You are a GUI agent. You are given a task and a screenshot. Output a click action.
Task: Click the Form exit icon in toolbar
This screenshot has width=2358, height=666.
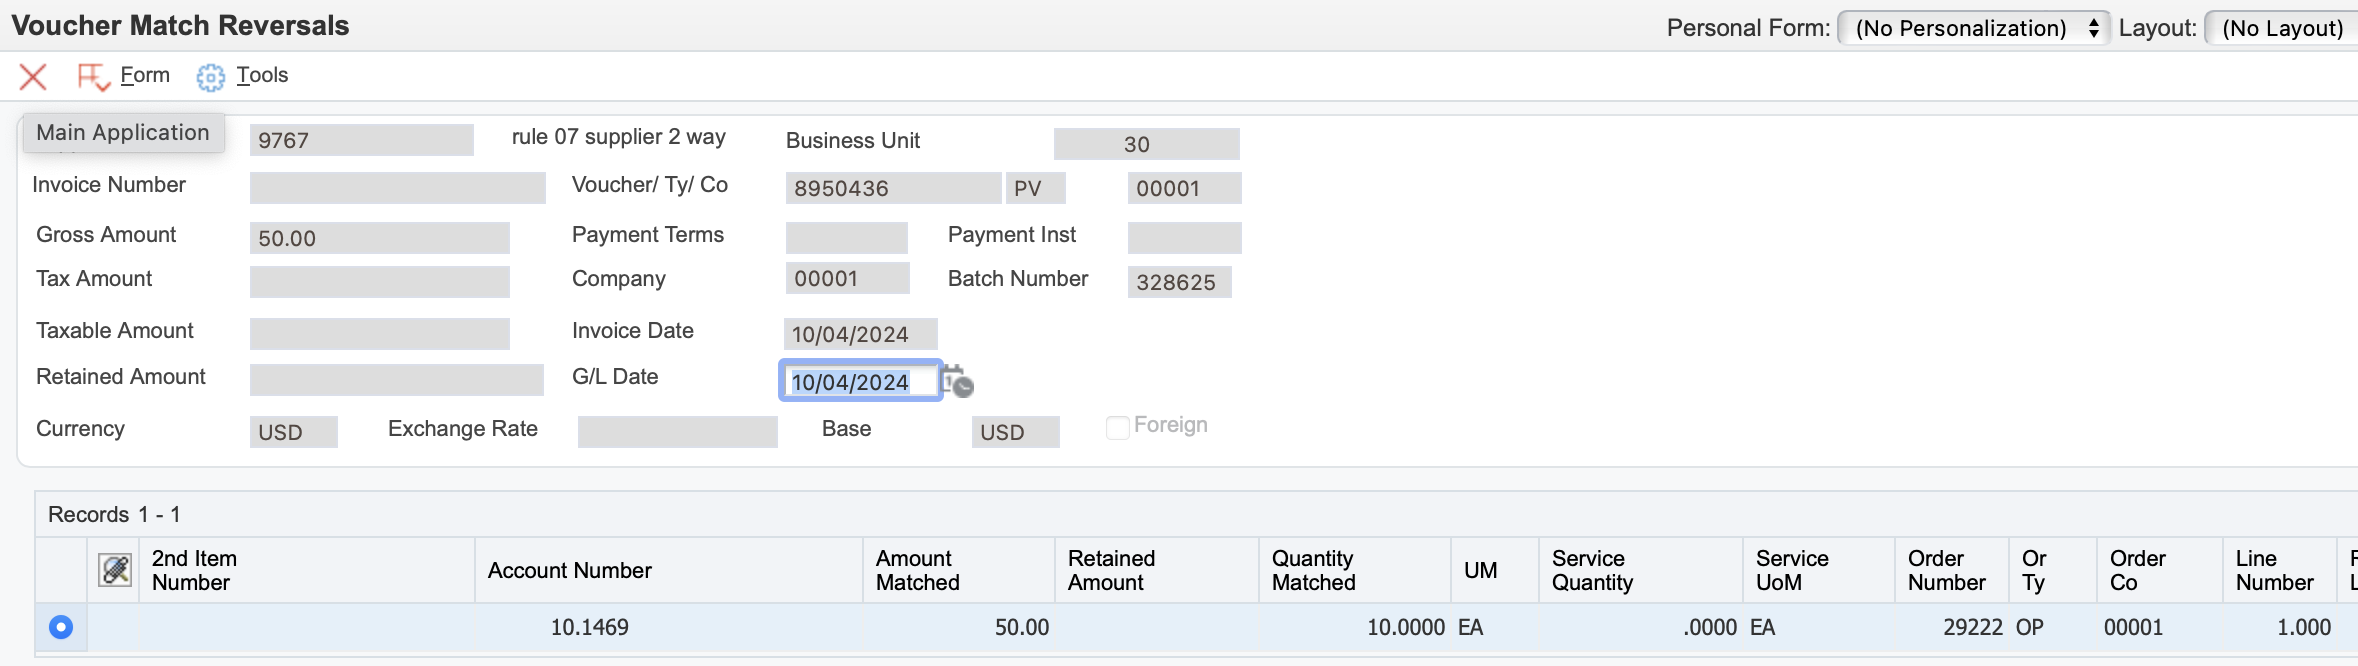point(93,77)
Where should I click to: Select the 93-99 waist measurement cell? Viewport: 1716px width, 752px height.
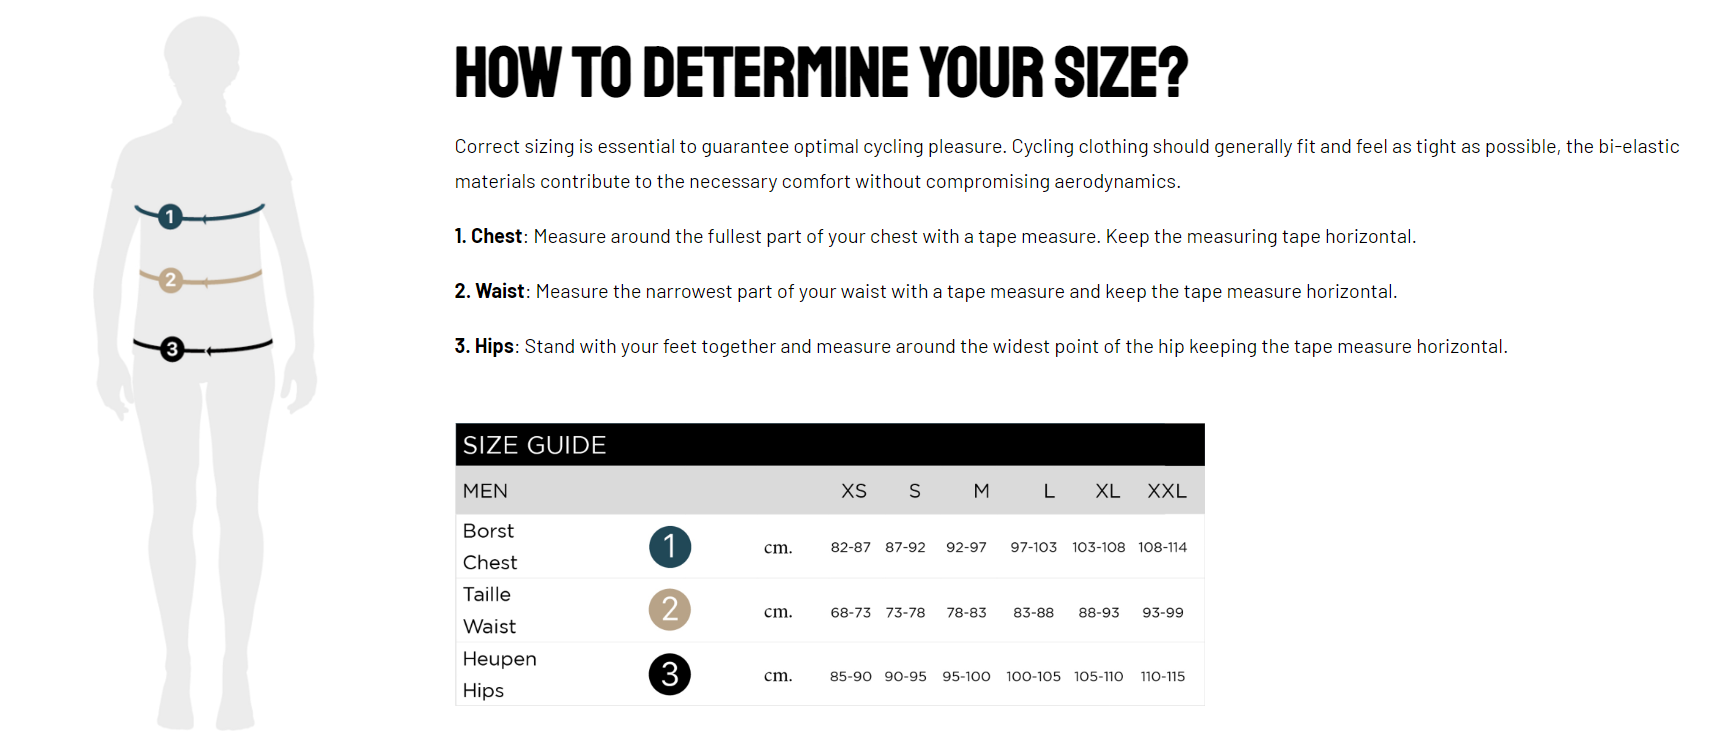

■ ■ ■

**Exercise directions**
From the line containing "Task: Click the Form exit icon in toolbar" down to the end of the data above, reproduce each line exactly; no pictures.

**The answer**
Task: Click the Form exit icon in toolbar
This screenshot has width=2358, height=666.
point(93,77)
Where should I click to: Select the 93-99 waist measurement cell? Viewport: 1716px width, 752px height.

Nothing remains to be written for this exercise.